Brasil encerra 2025 com 80% das famílias endividadas: Programa Desenrola oferece esperança de renegociação

A maioria das famílias recebe até cinco salários mínimos e acumula dívidas ligadas a despesas básicas como conta de luz, internet e cartão de crédito.

O ano de 2025 foi encerrado com aproximadamente 80% das famílias brasileiras em situação de endividamento, conforme levantamento da Confederação Nacional do Comércio de Bens, Serviços e Turismo. Paralelamente, mais de 81 milhões de cidadãos encontram-se com pendências financeiras registradas em cadastros restritivos, comprometendo severamente o acesso a novas modalidades de crédito.

A parcela predominante dos lares afetados possui renda mensal limitada a cinco salários mínimos. Essas famílias acumulam compromissos financeiros vinculados a necessidades elementares do cotidiano, incluindo contas de energia elétrica, serviços de internet e utilização de cartões de crédito.

"As taxas de juros elas influenciam bastante nos tipos de dívida que a gente tem, principalmente com bancos, cartões, com financiamentos", afirmou à reportagem Rafaela Alves, especialista da Serasa em educação financeira. "Famílias acabam recorrendo a esses meios por conta desse orçamento apertado, faz com que gere a inadimplência e principalmente as bolas de neve que a gente costuma presenciar."

Desenrola Brasil

Visando amenizar esse quadro, o governo federal implementou o programa Desenrola, que visa facilitar a renegociação de dívidas. A iniciativa promove mutirões nacionais coordenados pela Serasa, reunindo a adesão de mais de 2.200 instituições credoras dispostas a facilitar a quitação.

Os acordos oferecem descontos que podem chegar até 99% do valor original. Os interessados podem negociar mediante canais digitais ou pelo atendimento presencial, ampliando significativamente o alcance do programa.

Diversos brasileiros encontraram no Desenrola a possibilidade concreta de regularizar sua situação financeira. "Eu não tinha condições de pagar [a dívida]. E eu achava que ia caducar, né?

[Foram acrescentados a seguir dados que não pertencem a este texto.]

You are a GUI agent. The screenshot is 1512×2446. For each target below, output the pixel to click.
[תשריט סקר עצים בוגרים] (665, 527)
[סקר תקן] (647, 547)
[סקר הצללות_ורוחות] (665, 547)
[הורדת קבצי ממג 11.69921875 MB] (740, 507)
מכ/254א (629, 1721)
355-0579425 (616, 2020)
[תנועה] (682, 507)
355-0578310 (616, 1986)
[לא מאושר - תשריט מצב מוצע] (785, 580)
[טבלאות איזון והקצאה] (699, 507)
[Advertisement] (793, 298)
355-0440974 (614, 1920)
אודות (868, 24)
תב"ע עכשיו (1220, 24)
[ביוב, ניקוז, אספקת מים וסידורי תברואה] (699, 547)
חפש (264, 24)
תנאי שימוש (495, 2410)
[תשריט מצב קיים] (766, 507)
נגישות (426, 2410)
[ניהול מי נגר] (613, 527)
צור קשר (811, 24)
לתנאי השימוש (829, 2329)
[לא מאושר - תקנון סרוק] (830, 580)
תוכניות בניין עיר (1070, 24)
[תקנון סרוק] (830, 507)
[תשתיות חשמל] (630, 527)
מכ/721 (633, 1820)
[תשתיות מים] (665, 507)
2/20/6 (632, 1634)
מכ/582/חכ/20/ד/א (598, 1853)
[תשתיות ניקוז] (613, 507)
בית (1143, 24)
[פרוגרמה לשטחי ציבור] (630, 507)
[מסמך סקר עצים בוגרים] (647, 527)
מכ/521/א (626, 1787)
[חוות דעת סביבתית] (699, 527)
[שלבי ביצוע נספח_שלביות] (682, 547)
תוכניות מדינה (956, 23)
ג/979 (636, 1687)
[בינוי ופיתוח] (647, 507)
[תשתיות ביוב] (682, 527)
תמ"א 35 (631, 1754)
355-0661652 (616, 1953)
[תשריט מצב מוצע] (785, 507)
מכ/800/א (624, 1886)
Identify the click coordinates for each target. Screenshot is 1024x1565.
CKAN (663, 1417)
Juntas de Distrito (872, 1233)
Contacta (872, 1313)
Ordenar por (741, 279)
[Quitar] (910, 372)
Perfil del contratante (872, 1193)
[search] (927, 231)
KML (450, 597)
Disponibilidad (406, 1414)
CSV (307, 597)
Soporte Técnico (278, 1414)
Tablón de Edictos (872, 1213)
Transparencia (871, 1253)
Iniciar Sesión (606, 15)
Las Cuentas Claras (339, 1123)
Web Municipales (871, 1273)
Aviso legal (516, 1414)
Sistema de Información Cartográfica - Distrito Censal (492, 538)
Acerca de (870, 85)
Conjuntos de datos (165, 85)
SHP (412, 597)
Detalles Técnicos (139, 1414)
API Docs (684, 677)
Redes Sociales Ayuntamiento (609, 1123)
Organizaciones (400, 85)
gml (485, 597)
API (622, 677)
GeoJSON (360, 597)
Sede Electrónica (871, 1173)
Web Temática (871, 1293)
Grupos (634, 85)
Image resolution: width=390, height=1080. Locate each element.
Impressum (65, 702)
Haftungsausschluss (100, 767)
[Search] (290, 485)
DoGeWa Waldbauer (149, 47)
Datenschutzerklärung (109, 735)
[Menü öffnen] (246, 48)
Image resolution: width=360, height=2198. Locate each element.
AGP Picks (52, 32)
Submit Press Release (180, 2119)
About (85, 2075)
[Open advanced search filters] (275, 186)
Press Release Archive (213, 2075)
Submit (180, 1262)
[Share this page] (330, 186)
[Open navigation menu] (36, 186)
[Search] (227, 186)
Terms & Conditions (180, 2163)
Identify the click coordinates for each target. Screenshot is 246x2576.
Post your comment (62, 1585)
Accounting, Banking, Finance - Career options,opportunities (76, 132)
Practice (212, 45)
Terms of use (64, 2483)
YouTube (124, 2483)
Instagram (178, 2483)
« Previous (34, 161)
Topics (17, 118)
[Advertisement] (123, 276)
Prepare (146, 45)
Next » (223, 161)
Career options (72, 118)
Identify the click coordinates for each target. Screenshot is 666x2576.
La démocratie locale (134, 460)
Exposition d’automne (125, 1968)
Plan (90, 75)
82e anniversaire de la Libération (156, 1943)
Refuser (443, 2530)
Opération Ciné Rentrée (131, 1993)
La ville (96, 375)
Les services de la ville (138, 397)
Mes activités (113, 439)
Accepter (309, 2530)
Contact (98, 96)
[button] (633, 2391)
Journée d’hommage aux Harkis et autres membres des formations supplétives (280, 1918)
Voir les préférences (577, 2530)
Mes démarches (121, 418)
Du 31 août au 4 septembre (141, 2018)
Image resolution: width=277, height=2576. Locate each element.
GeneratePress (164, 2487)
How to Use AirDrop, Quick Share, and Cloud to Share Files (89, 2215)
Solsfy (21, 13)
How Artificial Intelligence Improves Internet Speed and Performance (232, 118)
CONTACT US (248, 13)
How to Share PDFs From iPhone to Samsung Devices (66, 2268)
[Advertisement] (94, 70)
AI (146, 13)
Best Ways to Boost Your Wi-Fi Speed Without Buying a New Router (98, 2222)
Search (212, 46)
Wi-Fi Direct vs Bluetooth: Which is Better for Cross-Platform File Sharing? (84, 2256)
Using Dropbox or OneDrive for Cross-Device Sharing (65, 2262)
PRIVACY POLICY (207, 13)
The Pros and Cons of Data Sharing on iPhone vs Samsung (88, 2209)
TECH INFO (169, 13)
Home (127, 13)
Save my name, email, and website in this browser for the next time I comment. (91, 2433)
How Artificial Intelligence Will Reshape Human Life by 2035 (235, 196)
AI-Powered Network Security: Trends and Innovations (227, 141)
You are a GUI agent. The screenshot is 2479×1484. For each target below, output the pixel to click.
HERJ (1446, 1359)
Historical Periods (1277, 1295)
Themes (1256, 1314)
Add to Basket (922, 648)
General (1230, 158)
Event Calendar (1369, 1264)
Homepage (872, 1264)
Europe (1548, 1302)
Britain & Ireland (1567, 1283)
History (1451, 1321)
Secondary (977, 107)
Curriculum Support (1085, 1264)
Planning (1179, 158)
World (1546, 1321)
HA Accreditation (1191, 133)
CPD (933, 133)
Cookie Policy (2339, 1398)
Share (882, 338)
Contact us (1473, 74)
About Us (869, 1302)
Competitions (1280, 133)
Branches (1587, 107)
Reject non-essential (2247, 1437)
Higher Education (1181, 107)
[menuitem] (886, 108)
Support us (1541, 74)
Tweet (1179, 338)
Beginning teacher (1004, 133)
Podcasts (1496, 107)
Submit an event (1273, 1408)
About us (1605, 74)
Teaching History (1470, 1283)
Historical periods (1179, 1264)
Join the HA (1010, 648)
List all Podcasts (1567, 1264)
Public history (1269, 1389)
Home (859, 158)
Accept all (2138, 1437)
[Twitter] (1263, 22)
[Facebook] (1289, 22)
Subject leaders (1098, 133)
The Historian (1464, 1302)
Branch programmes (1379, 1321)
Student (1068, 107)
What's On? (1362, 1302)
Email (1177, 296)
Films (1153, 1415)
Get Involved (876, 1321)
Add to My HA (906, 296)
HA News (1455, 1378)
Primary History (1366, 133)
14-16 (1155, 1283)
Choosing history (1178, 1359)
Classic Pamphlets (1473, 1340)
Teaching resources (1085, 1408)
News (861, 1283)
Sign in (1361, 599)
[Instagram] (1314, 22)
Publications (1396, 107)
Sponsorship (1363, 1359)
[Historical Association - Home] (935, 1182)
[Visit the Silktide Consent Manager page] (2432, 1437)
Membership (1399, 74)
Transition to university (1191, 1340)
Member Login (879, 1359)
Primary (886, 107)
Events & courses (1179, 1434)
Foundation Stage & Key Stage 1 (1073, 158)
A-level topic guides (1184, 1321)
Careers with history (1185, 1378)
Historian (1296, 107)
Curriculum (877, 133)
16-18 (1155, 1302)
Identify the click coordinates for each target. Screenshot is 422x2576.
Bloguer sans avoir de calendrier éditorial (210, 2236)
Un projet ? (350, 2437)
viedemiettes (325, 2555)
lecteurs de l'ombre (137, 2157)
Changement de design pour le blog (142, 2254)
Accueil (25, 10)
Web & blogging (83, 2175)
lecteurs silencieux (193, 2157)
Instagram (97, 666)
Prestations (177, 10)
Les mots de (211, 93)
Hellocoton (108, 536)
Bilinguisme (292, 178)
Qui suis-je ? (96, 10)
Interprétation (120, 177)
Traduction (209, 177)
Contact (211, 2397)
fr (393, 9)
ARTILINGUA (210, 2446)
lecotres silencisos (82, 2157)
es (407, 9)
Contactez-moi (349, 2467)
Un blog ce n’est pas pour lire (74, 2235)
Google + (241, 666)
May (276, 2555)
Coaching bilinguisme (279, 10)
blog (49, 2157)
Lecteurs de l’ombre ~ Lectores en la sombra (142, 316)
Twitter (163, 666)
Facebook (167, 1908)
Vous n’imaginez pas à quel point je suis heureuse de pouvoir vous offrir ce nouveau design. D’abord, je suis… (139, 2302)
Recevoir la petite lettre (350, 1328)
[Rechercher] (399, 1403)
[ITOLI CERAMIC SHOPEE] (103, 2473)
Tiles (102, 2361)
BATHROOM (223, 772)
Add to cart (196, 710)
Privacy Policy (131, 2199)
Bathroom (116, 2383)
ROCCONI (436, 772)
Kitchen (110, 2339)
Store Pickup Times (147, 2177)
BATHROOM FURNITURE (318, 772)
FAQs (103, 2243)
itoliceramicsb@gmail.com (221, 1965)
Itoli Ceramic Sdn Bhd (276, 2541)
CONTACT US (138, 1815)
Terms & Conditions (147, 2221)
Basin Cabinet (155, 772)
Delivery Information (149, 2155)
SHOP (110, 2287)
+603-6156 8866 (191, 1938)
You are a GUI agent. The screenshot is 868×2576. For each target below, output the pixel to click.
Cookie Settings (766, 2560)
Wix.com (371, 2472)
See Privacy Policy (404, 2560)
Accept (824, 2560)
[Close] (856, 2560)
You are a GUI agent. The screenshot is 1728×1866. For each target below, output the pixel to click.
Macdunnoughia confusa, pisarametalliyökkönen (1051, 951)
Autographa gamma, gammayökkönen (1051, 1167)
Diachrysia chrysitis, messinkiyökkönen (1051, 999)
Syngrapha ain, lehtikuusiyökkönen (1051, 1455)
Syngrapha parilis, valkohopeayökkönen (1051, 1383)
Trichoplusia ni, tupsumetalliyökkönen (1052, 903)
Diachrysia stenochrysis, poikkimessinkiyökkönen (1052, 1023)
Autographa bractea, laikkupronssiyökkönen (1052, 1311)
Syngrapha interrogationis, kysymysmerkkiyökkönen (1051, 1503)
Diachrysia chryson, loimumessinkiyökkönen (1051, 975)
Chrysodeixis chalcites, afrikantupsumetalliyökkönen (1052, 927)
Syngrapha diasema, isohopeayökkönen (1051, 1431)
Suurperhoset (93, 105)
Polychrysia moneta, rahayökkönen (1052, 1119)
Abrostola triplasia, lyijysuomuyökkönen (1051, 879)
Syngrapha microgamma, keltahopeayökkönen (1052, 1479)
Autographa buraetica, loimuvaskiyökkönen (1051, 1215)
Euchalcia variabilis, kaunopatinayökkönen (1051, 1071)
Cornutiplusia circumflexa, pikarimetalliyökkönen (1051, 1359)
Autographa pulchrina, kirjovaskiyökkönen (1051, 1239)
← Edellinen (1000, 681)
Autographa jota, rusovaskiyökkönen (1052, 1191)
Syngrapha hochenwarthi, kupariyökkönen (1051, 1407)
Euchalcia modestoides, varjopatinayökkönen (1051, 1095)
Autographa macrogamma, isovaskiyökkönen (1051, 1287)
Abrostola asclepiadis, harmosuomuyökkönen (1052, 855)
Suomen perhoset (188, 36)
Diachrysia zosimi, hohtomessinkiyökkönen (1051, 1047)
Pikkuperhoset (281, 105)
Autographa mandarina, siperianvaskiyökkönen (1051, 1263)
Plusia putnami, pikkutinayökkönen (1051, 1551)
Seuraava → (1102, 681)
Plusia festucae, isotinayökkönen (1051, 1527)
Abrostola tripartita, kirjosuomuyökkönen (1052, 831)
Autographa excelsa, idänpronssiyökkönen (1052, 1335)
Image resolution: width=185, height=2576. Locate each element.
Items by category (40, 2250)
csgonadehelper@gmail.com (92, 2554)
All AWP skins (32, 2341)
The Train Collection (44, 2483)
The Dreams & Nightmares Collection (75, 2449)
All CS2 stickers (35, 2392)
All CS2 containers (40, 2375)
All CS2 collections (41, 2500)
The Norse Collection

E foi aumentando cada vez mais", comentou Dona Elza Ribeiro Costa, doceira e salgadeira, que renegociou suas dívidas no mutirão. "Eu tava devendo mais de 300 mil. Eu paguei 20."

O volume expressivo dessas ações evidencia que o endividamento se consolidou como um dos principais indicadores econômicos do início de 2026, revelando a urgência de soluções efetivas para ajudar as famílias a retomar sua saúde financeira.